My ex-husband’s fiancée is new to the mix. The rest of us have grown together over the past four years into a parenting hydra that might not look exactly like the other couples on the soccer field but that lumbers forward, functioning with or around each other to the best of our abilities and hopefully in ways that help our daughters navigate both regular childhood and divorced childhood (which in many places is synonymous with regular childhood, but by happenstance not in our communities). D’s mother’s boyfriend raised a daughter with his first wife, so he’s been down the parenting road before.
This will be my ex-husband’s fiancée’s first marriage and as of yet, she doesn’t have a child of her own. I like the relationship she is slowly building with my daughter, and to my delight, she and my ex have just bought a house in my town, which puts all of T’s parents within blocks of each other—as good a divorced situation as a divorced situation can get in my opinion, given that we all do get along. On this particular soccer Saturday, the first time she is with our hydra, I find myself wondering what it all looks like through her eyes. She sits on the grass with my ex, sipping coffee and lightly touching his fingertips with hers.
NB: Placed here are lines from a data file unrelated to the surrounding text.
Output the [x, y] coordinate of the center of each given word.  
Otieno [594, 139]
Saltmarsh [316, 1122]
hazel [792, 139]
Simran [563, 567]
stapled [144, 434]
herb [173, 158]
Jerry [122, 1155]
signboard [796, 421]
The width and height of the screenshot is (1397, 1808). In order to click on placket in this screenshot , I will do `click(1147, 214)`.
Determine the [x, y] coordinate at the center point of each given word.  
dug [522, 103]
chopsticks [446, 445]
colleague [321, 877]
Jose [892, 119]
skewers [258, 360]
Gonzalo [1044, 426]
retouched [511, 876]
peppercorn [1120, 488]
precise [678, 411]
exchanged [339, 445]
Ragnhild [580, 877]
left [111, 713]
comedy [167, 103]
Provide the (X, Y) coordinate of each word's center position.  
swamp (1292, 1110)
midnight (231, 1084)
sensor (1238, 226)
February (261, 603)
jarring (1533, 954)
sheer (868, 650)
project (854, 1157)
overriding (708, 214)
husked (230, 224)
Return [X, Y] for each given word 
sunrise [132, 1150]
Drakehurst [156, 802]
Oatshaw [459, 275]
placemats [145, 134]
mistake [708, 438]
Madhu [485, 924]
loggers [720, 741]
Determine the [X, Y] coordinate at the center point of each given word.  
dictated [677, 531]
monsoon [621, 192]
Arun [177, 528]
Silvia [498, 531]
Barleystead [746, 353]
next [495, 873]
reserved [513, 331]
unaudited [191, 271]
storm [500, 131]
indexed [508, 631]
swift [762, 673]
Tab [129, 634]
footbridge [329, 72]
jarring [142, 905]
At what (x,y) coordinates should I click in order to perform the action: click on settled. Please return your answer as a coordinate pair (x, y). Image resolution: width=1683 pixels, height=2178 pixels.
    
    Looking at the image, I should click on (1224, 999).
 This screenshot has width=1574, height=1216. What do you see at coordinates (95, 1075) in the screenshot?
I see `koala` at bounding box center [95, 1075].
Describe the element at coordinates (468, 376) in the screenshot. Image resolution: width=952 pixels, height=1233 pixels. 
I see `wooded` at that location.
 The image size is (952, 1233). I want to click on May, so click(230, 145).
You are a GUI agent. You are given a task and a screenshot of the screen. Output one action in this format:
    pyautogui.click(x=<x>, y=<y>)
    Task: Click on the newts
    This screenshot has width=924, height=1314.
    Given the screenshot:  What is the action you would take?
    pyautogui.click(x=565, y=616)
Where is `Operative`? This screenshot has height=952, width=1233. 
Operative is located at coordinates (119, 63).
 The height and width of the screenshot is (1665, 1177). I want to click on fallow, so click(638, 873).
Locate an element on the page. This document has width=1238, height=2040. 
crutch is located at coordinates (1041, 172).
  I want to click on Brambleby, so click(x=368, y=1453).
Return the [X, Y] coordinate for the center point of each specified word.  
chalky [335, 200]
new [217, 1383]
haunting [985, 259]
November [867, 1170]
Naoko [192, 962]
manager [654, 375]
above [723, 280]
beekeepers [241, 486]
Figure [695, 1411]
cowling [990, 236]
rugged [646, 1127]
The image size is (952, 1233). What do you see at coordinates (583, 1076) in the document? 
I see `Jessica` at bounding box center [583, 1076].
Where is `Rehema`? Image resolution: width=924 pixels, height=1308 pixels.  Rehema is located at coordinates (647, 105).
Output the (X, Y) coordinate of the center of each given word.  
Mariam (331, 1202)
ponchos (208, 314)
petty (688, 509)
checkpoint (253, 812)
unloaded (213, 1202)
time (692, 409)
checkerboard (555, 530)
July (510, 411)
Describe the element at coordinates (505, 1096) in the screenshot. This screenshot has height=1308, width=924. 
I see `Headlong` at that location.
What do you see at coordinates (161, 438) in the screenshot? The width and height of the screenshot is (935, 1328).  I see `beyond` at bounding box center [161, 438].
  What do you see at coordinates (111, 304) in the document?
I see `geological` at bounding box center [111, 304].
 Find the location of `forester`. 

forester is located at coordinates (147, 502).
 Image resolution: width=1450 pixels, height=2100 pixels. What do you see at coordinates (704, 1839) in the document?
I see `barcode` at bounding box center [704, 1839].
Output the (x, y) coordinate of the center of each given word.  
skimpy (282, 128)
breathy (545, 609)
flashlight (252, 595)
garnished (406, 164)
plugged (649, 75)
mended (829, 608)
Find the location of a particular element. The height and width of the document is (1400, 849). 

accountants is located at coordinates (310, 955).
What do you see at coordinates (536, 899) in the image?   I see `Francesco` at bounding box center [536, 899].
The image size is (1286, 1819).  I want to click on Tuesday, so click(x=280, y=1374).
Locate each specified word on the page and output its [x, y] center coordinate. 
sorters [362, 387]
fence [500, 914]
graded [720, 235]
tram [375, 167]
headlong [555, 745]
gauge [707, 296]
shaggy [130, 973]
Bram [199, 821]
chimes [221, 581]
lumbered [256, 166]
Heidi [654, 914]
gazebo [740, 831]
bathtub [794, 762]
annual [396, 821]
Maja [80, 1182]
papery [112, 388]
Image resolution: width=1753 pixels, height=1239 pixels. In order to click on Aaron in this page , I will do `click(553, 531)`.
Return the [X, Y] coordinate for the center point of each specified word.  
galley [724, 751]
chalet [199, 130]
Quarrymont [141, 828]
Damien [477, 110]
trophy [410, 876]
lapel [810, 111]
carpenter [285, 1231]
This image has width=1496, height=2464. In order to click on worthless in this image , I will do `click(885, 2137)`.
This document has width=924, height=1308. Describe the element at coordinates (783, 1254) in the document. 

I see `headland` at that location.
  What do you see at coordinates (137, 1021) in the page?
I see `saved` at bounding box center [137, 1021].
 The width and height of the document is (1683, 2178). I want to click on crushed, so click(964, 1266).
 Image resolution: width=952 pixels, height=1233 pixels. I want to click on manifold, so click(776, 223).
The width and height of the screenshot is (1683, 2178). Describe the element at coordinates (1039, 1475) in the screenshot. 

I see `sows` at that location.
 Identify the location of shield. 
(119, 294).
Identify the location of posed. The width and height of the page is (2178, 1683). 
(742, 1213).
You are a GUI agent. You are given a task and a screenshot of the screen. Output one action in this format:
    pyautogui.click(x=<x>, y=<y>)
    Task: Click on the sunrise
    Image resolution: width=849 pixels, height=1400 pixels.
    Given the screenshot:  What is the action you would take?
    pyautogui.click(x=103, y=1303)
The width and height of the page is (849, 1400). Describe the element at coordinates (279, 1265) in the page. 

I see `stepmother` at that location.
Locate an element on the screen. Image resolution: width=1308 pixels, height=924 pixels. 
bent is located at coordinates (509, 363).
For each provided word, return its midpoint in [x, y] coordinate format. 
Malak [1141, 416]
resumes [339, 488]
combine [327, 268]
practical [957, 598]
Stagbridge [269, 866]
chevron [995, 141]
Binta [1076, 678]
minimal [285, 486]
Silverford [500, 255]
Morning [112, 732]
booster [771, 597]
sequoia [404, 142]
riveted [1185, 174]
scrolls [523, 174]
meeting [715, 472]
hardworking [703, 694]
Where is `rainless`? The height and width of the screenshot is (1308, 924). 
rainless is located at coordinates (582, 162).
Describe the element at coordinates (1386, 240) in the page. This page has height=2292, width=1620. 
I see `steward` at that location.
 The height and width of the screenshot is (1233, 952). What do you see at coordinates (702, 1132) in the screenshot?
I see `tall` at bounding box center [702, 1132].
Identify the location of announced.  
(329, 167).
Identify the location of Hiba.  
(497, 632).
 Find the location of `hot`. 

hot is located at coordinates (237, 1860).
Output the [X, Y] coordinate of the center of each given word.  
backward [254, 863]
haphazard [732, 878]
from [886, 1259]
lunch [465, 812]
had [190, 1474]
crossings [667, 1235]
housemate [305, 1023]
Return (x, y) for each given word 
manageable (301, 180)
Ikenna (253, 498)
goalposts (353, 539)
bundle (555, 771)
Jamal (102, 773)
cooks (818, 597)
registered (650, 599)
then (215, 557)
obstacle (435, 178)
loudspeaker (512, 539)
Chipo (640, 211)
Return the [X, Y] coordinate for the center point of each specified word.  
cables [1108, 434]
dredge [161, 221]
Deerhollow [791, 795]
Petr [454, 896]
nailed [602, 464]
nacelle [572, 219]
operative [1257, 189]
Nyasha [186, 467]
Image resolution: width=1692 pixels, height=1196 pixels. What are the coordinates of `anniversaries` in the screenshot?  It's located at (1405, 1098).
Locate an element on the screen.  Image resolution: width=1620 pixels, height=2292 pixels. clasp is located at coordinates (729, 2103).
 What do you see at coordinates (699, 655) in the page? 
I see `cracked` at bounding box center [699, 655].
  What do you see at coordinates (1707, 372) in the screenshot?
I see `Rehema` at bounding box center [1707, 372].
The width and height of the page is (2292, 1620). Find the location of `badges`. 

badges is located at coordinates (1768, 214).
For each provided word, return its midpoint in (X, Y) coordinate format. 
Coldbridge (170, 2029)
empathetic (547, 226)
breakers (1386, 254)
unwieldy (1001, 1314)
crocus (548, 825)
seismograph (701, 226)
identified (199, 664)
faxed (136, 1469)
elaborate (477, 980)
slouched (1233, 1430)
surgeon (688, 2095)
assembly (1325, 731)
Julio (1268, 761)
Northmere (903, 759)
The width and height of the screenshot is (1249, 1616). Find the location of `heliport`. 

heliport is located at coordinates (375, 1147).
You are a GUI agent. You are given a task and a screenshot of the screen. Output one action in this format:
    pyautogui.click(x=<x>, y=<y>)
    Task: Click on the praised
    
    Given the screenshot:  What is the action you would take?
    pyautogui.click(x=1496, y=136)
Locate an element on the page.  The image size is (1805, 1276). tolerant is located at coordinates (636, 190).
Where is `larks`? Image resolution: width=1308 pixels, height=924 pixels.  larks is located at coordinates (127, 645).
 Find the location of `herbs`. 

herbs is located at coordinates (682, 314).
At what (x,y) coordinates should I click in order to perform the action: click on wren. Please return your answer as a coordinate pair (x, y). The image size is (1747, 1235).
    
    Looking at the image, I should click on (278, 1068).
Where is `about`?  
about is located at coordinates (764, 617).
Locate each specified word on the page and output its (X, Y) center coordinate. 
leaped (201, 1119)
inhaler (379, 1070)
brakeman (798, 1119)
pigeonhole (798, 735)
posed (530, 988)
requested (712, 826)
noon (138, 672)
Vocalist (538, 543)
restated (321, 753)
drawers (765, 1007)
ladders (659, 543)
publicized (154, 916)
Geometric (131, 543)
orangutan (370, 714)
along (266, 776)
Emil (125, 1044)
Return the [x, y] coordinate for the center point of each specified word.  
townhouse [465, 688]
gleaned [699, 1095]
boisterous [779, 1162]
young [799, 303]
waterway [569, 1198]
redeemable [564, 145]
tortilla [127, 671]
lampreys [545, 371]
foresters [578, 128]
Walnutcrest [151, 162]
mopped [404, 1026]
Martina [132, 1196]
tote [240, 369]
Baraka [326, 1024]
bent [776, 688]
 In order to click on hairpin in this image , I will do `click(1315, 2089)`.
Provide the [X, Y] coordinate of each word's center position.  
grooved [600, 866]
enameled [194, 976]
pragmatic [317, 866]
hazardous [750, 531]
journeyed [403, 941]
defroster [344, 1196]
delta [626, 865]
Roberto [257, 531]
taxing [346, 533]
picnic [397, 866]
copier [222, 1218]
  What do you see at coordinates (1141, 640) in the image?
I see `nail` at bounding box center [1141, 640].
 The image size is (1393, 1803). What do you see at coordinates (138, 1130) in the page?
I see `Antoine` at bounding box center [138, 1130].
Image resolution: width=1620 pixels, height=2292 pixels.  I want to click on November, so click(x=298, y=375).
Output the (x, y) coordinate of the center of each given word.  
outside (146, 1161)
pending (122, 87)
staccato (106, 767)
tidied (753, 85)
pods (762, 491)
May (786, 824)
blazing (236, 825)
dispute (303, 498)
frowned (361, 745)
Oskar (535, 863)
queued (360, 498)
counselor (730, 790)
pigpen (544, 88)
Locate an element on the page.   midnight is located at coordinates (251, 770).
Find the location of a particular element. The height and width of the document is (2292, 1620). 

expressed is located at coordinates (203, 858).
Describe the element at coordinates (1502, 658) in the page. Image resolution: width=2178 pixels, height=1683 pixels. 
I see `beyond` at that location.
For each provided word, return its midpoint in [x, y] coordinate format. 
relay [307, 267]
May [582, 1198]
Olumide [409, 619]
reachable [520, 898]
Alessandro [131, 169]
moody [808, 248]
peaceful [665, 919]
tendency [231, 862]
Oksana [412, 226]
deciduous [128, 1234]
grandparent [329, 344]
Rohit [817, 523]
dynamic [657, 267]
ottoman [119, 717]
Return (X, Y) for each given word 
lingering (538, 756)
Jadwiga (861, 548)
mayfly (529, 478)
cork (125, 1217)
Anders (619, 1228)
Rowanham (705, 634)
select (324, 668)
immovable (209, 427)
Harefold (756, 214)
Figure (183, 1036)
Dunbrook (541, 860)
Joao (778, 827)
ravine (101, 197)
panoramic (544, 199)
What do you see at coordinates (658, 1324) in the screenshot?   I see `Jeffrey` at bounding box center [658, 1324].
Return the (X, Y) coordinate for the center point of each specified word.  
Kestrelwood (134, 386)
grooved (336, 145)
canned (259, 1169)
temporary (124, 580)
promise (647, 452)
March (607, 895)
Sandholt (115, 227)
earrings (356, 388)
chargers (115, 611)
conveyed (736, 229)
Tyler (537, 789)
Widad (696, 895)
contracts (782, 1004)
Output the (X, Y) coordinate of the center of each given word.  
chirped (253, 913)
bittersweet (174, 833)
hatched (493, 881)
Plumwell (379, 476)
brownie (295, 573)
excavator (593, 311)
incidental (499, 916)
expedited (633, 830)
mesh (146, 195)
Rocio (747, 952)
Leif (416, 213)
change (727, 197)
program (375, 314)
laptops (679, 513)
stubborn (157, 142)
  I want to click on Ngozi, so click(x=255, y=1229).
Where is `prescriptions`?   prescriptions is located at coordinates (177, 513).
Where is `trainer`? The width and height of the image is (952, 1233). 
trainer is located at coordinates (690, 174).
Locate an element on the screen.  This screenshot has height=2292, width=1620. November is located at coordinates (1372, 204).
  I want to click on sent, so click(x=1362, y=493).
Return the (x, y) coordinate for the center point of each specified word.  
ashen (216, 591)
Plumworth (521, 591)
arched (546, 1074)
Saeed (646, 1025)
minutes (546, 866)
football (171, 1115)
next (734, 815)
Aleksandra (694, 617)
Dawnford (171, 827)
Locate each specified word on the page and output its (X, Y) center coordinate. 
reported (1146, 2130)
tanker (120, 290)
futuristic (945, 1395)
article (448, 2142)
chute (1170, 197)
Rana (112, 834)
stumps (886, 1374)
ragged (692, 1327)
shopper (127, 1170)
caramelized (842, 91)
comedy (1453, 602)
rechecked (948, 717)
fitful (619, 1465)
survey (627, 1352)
She is in the toughest role right now, stepping up to step-mothering for the first time and doing so before she is a mother in her own right. Watching her watch the girls play, I remember so vividly how tentative I was around D’s mother the first year. I wanted desperately to do everything right, to be the perfect stepmother, to never interfere, to be firm but kind, loving but not smothering. I thought with enough information (and some infinite reserve of patience I had yet to ever discover in other facets of my life but was sure I could muster for my stepdaughter,) I could be that perfect stepmother.
Why is it so hard to learn the lesson that there is no such thing as the perfect anything—not even the perfect fall morning? Gusts of strong wind have already turned the air cold, and I wish I had worn a heavier sweater. I think my saving grace is that before I became a stepparent, I had already resigned myself to imperfect mothering after trying and trying and trying otherwise. What will the path be for my daughter’s new stepmother? Will she find me a help or a hindrance, or—most likely—both? Regardless, though, of what our relationship brings, the hydra will absorb it, growing bigger, lumbering on, making the best of what we have and, if we’re lucky, cheering loudly, lustily, and powerfully for our daughters to succeed.